Вот со дрожанием стёкол распахивается окно.
– Мотик, чтоб ты головой наложил, сволочь моя родная. Я тебя уже сто раз звала: иди кушать. Этот изверг, выпьёт всю мою кровь: Я ему сварила свеженький куриный супчик с мацовый галками, а он уже остыл. Представляете, как это можно кушать холодный суп с галками. Мотик, меня уже тошнит от твоего «бегу, мама». Люди, только посмотрите на эти котлетки. Чтобы нашим врагам отравиться от них. А этот душегуб маму родную продаст за эту компанию. Я сказала в последний раз, зараза. Если не придёшь сейчас же, будешь спать на улице.)
И наконец... про петуха
– Бабушка Рита, свари петуха.
– Любимочка мой, проголодался. Супчика куриного захотел.
– Вот уже дедушка идёт с работы, он зарубит курочку. Я тебе свеженького сварю. Ты хочешь с галочками или кнедликами из мацы?
– Бабушка, свари петуха.
– Женечка, мой маленький, петуха нельзя. Без него куры нестись не будут.
– Бабушка, свари петуха.
– Что за глупость, петуха?
– Свари петуха.
– Илья, это ты? Послушай, не раздевайся. Я топор оставила у печки, заруби петуха.
– ? ? ? (Тот ещё взгляд без слов.)
– Ты русского языка не понимаешь? Я же не могу тысячу раз повторять: зарежь петуха. Женечка просит.
– Ну таки и свари ему куру. Я сейчас.
– Он петуха хочет.
– Мало чего он хочет. Он ещё марципаны захочет.
– Я спрашивала. Бедная деточка не хочет марципаны. Ты же не хочешь, чтоб ребёнок плакал. Иди, мой бебеле, погуляй. Я тебя позову, сядешь ужинать с дедушкой Ильёй.
Про петуха. Последний раз
– Ах и что за прелесть свежий куриный супчик!
– Ну чего ты не ешь, моё ласковое солнышко? Ты же хотел супчик куриный.
– Я суп не просил.
– Как это не просил. Я, может, и дурная, но я же не глухая. Вот и дедушка сердится.

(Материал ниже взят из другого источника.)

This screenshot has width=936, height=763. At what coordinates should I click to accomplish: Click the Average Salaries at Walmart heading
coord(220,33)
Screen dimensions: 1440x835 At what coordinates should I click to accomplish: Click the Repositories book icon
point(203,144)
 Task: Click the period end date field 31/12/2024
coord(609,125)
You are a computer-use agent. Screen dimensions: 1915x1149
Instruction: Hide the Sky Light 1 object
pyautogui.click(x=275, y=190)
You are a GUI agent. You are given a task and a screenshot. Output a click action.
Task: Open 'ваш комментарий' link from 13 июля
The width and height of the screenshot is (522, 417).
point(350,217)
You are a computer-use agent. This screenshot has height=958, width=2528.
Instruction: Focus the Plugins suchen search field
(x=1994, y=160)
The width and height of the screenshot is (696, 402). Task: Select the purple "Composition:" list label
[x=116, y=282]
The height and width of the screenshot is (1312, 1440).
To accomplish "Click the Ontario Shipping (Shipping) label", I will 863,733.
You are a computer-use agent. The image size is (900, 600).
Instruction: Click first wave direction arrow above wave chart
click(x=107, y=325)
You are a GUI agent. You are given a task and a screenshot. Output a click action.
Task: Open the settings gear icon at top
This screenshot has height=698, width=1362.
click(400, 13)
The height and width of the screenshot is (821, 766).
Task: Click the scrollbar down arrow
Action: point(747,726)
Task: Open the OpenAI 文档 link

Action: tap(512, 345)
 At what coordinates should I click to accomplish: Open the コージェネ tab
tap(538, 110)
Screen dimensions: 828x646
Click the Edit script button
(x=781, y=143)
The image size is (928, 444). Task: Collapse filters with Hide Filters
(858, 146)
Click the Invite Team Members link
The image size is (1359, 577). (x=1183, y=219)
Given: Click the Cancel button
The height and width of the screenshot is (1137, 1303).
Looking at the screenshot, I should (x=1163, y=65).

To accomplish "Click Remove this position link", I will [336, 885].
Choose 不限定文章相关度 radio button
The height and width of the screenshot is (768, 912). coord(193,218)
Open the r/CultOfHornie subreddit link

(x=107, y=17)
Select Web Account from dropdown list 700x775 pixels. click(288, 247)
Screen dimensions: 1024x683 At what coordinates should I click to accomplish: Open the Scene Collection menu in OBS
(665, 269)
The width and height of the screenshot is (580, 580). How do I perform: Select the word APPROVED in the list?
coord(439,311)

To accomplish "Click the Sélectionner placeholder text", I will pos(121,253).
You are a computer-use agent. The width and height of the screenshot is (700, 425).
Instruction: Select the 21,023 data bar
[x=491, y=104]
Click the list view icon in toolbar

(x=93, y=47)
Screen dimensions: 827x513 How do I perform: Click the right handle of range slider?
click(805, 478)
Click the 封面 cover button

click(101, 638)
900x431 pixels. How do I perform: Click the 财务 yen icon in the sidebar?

– Я хотел, чтоб ты петуха поварила. Он меня клюнул.
– Как клюнул?
– Догнал и клюнул. Сзади. Кровь пошла.
– Ой, вейз мир, что это делается в мире! Где кровь. Иди сюда. Повернись. Дай сниму штанишки. Никакой крови я не вижу.
– Он в ногу клюнул.
– Иди на стол. Илья, что ты расселся. Подвинь тарелки. Принеси йод и вату. И бинт с ножницами. Всё в ящике, а ножницы в швейной машине. Дай я тебя совсем раздену. Илья, помоги мне. Ребёнка всё равно сегодня купать надо. Женечка в какую ножку он тебя ударил. Я ничего не вижу.
– Не ударил, а клюнул. Вот эту.
– Где?
– Там.
– Где там, горе моё?
– Внизу.
– Подними ножку. Ой, и в самом деле кровь. И ранка большая. Как это он тебя в пятку клюнул. Ты лежал?
– Не. Я бежал, а он как полетит, как клюнет и ещё засмеялся.
– Ну раз засмеялся, то мы его съедим. Идём купаться. Илья, суп не ставь в холодильник. Женечка, может, ещё поест после бани.
Еврейский куриный суп из отважного сердца с кнедликами из мацы.